▶ **Written task**: Update the records starting at the line containing "Where should I click to: Click" and ending at the line containing "Looking at the screenshot, I should (415, 205).", replacing "Reload" with "Refresh" and keeping everything else the same. Leave the pictures out of your answer.

▶ **Material shown**:

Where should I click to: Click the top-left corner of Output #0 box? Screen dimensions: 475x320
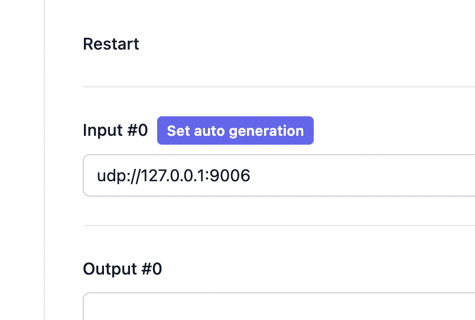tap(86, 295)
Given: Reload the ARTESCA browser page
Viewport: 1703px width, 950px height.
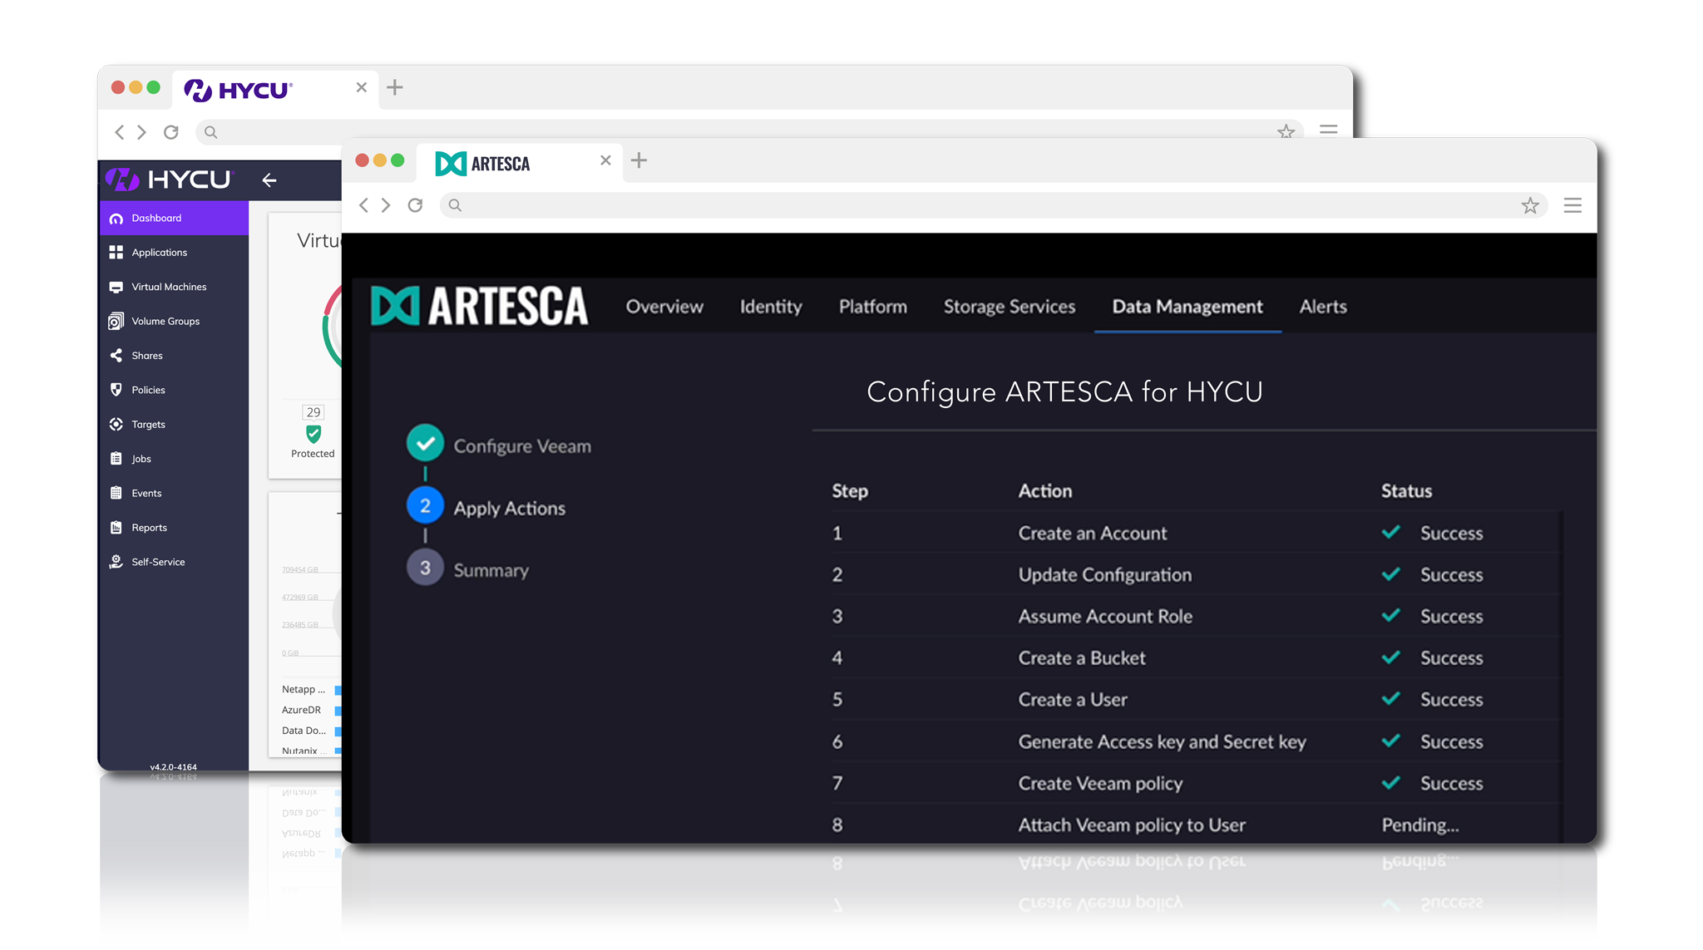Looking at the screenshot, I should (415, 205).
--
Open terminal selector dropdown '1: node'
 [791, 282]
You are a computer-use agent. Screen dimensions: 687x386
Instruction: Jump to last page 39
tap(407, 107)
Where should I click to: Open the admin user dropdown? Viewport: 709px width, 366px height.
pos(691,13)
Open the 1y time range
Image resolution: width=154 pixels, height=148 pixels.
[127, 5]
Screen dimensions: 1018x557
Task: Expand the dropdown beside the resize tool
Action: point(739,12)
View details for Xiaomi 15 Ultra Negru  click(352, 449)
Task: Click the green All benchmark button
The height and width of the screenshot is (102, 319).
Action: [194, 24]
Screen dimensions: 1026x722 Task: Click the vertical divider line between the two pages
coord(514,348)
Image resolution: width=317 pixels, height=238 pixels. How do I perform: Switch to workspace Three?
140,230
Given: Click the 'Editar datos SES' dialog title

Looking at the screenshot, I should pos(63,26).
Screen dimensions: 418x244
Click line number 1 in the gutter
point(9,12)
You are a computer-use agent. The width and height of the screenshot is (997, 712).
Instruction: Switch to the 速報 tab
==
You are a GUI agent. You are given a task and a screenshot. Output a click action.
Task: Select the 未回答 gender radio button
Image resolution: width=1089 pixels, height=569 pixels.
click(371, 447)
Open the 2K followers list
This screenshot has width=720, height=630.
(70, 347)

▶ **Final result**:
Where should I click to: Click the top-left corner of Output #0 box? Screen dimensions: 475x320
tap(86, 295)
Given: Refresh the ARTESCA browser page
Viewport: 1703px width, 950px height.
Looking at the screenshot, I should (415, 205).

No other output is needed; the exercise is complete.